§ **Your assignment**
Look for the word "computer" in the data below, and copy every line that holds it.

§ **Data extracts**
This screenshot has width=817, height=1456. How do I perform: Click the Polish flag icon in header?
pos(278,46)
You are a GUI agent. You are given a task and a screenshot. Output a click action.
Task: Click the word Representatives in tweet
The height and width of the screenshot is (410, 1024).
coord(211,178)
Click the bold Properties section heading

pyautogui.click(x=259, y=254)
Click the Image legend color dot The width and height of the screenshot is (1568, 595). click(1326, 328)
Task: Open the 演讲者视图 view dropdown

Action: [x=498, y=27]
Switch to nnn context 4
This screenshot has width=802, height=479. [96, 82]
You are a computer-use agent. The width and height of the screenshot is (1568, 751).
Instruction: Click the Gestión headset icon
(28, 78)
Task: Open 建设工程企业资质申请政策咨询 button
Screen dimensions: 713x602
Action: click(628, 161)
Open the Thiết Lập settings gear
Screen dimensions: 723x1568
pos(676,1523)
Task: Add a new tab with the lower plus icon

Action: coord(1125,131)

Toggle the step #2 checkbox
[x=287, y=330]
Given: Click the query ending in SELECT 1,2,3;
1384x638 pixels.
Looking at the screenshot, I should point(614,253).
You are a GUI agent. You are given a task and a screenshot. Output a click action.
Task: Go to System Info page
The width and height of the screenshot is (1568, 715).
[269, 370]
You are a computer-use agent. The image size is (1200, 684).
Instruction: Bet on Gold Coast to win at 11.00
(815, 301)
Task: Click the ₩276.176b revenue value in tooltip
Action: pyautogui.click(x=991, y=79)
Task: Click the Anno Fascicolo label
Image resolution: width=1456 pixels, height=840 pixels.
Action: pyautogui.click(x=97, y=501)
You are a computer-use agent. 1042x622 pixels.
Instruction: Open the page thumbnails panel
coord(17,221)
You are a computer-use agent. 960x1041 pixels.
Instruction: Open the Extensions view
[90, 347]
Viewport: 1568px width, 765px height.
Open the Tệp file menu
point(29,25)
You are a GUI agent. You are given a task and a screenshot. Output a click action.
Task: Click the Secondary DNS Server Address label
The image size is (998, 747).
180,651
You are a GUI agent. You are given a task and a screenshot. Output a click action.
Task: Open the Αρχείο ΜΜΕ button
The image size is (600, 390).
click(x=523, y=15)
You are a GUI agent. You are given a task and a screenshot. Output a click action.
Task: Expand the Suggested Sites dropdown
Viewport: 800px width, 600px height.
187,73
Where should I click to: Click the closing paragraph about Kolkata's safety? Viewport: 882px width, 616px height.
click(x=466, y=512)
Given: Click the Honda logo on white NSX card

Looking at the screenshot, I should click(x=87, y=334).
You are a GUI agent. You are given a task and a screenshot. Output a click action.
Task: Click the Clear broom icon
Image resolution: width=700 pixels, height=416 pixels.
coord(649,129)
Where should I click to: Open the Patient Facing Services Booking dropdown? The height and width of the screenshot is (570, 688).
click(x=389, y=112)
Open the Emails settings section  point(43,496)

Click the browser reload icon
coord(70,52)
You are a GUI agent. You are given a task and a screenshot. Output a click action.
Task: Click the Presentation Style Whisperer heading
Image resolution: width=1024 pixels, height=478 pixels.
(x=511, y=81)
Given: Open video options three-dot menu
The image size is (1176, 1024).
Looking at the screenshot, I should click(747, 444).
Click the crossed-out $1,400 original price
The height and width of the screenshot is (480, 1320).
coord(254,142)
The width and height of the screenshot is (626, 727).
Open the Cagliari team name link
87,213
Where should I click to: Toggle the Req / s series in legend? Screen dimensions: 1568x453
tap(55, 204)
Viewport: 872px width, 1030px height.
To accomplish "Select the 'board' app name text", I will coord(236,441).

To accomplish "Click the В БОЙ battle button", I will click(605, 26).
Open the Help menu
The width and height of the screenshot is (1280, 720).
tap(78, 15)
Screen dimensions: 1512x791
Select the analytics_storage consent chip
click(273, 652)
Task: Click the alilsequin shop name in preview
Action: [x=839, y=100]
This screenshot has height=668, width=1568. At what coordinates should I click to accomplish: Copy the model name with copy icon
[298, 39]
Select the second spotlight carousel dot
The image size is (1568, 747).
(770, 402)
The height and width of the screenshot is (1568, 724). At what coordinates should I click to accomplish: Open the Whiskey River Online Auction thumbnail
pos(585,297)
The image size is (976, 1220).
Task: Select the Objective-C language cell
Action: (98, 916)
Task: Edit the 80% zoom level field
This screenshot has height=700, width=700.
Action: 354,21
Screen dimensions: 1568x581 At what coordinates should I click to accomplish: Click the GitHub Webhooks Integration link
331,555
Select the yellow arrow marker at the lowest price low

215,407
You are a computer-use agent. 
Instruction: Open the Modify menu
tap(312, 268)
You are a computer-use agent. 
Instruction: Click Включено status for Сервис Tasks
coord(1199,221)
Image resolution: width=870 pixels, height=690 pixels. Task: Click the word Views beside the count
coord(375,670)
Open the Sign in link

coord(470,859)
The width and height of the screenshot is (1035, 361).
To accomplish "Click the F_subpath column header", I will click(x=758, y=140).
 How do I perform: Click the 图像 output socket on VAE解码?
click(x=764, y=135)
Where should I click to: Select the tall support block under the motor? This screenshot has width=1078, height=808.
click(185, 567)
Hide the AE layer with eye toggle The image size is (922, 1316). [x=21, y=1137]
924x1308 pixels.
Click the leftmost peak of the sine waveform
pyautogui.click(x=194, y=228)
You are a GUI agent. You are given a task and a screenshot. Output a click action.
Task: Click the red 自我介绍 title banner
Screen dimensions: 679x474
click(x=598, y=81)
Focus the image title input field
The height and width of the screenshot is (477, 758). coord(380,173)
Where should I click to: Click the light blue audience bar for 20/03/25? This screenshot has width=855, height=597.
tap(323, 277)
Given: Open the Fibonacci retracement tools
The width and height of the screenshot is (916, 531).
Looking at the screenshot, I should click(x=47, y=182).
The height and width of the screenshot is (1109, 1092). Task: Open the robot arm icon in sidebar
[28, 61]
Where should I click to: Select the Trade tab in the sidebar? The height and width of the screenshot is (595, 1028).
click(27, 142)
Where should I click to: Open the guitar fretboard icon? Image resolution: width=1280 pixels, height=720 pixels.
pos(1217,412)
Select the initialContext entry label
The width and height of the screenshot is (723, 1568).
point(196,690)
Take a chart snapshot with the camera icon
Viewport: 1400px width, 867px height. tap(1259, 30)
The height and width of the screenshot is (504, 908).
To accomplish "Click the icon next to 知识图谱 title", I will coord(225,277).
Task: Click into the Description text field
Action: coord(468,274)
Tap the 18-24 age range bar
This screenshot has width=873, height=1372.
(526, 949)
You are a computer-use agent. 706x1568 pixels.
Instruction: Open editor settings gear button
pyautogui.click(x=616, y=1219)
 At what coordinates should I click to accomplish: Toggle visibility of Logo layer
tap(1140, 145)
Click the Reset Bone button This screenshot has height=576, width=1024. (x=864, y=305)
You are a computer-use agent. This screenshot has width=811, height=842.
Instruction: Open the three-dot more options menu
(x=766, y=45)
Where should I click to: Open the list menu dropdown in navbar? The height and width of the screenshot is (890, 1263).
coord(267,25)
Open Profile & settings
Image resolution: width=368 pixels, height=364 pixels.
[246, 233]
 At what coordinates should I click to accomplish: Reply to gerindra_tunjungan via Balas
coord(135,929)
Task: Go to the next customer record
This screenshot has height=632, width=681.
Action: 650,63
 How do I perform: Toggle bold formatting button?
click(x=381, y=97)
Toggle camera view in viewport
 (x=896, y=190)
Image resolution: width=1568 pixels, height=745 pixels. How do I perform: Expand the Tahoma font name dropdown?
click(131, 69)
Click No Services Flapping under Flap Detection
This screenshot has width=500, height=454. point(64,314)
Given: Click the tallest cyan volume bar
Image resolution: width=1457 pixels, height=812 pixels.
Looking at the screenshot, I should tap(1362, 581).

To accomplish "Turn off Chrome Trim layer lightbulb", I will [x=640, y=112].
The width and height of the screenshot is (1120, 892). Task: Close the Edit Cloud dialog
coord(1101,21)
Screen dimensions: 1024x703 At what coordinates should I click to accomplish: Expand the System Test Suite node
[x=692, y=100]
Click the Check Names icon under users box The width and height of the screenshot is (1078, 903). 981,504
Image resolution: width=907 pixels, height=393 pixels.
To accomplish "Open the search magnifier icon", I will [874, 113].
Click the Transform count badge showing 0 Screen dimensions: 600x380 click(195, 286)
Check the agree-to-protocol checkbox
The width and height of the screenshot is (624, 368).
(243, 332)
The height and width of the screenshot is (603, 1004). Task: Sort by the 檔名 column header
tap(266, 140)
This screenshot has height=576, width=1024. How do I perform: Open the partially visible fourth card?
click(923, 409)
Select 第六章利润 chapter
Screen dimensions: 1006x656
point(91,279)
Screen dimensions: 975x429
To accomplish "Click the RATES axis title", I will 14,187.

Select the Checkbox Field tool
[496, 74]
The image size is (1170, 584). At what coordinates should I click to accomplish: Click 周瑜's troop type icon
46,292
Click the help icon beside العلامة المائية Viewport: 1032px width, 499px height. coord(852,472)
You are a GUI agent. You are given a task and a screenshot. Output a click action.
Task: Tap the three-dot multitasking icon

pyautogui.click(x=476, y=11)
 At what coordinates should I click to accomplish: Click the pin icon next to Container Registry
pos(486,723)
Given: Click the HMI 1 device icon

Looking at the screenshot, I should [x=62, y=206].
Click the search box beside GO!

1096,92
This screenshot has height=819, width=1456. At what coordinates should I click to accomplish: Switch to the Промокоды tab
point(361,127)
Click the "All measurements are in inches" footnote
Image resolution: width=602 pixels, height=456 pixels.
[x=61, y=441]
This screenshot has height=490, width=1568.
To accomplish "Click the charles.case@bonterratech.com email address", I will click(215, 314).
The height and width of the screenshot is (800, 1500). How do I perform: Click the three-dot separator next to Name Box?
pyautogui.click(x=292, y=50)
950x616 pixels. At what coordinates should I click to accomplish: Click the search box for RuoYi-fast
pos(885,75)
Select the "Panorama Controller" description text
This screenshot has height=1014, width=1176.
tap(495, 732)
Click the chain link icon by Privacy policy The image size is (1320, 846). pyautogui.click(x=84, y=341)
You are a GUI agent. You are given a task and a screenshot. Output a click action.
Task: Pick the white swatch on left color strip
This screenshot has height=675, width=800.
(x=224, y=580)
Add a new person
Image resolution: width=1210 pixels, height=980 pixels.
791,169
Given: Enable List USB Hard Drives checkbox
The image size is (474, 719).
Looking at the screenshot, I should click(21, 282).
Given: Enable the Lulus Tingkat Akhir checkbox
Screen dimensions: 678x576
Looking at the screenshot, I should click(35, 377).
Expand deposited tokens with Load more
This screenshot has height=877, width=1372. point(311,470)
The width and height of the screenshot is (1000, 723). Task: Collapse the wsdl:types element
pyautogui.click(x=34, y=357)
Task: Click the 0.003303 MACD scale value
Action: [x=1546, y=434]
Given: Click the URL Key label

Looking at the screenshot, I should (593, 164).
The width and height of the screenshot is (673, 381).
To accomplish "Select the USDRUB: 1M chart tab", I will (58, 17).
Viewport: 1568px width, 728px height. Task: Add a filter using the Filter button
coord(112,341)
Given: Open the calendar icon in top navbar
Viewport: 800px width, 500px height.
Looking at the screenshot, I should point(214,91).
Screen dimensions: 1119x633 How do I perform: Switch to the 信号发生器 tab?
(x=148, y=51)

§ **Answer to this exercise**
You are a computer-use agent. The width and height of the screenshot is (1568, 751).
You are a computer-use agent. The image size is (1200, 684).
You are a computer-use agent. 1042x622 pixels.
You are a computer-use agent. 960x1041 pixels.
You are a computer-use agent. 
You are a computer-use agent. 
You are a computer-use agent. 706x1568 pixels.
You are a computer-use agent. This screenshot has width=811, height=842.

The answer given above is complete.